JOB A — From the entries further down, give back the lines starting at the one containing "Viewport: 1066px width, 778px" and ending at the one containing "Looking at the screenshot, I should (793, 754).", both included, exactly as they stand.

PROVIDED PASSAGE —
★ ★ ★

Perception and mental accounting

Perception is based upon mental accounting and the top example included in this topic is website design, as it is often required to reduce the customer’s perception of price while remaining transparent (and thus increasing levels of trust).

So how does one reduce price perception? One of the best methods is to include the monthly investment of a purchase, instead of the full price. The full price can be placed on a separate downloadable document to comply with standards of transparency. If you sell mattresses, for example, your page can mention that the average person sleeps eight hours a day and your mattresses last for ten years, meaning your mattresses cost just five dollars a month. System One only takes into account what it sees. So this method caters to automated behaviours. Your visitor might then use his or her own calculation to check this price. If they come to the same amount, this only improves their System Two impression of your company.

Once you mention the price per month, a period of comparison-making begins. Because everything is relative, your visitors compare this price with other monthly costs, like the electricity bill, mortgage or rent, and salary. These are all hefty sums. In comparison, five dollars is nothing. This is an example of the WYSIATI principle – What You See Is All There Is.

Rationalising

We are not as rational as we would like to assume. People come up with reasons, alibis and explanations for behaviours long after these behaviours have already been carried out and long after the decision to behave that way has been made.

System Two is constantly trying to justify each and every behaviour. It does not have to give the real reasons why a decision was made but is more developed to appease the person in question of his or her rationality. When asked why you bought that very expensive pair of blue shoes, the response “Because I liked the colour” is not enough of a reason for many. Humans rationalise and justify using sentences such as, “Because my old shoes are worn and these ones will last for years”. This makes a large spend much more acceptable. In other words, rationalising calms and soothes us and tells us we have made the right decision.

★ ★ ★

JOB B —
Answer these about the passage on price perception and rationalizing:
(i) In the mattress example, how many years do the mattresses last?
(ii) What does the WYSIATI principle stand for?
(iii) What justification for buying the expensive blue shoes makes the large spend more acceptable?

★ ★ ★

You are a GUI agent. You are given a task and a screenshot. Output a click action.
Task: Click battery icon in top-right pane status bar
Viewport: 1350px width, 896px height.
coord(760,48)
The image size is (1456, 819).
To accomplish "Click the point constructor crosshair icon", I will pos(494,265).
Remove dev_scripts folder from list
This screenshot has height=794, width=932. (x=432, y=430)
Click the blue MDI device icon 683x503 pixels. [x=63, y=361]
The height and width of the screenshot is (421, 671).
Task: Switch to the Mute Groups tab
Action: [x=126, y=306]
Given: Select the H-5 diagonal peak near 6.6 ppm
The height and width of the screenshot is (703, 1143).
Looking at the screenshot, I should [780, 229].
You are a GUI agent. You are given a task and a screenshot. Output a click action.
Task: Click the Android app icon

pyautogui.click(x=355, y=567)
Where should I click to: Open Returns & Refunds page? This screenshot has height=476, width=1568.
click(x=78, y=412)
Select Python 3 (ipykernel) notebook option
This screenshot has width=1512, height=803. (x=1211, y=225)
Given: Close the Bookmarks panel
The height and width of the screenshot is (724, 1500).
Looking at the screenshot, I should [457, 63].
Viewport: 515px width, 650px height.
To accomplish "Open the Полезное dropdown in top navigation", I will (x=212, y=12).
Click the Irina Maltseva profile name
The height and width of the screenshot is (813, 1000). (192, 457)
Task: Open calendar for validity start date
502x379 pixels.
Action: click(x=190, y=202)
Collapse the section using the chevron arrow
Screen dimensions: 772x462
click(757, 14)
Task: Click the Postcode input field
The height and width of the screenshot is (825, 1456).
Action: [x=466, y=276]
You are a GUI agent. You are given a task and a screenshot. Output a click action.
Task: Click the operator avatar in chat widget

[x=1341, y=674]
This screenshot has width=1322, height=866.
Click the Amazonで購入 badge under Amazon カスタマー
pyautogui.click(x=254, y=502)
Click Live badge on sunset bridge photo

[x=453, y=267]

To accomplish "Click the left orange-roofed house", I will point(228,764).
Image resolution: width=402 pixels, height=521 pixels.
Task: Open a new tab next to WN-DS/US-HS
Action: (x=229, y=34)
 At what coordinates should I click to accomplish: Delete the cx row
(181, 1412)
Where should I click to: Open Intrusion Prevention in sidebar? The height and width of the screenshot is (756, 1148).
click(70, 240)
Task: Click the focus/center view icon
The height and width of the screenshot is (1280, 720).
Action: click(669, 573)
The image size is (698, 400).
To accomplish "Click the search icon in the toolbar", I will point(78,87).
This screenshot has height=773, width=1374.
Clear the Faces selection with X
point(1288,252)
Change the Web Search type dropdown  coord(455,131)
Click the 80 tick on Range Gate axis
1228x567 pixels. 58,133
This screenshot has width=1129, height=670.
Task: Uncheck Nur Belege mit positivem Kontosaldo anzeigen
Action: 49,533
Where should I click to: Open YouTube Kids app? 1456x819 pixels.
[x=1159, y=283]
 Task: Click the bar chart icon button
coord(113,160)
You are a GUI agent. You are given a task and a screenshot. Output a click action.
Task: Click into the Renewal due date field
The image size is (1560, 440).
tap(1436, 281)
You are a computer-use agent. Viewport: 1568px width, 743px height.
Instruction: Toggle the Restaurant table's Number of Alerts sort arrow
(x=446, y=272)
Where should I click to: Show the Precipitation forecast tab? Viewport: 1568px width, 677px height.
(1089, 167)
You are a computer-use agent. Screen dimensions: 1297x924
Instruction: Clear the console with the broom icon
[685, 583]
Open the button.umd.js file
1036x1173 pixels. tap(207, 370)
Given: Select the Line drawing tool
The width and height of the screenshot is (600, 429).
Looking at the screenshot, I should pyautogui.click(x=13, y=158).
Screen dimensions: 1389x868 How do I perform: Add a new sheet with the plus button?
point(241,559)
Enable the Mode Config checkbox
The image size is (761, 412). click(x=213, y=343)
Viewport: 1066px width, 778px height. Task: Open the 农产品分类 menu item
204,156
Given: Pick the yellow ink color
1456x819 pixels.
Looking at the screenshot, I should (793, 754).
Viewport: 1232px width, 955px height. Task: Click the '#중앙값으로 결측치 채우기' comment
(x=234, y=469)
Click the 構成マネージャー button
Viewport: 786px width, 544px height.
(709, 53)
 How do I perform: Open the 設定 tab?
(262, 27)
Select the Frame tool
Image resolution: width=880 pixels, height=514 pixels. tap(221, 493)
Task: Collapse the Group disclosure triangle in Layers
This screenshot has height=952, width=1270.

★ ★ ★

COMPLETE ANSWER A —
Viewport: 1066px width, 778px height. Task: Open the 农产品分类 menu item
204,156
Given: Pick the yellow ink color
1456x819 pixels.
Looking at the screenshot, I should (793, 754).

COMPLETE ANSWER B —
(i) Ten years.
(ii) What You See Is All There Is.
(iii) "Because my old shoes are worn and these ones will last for years."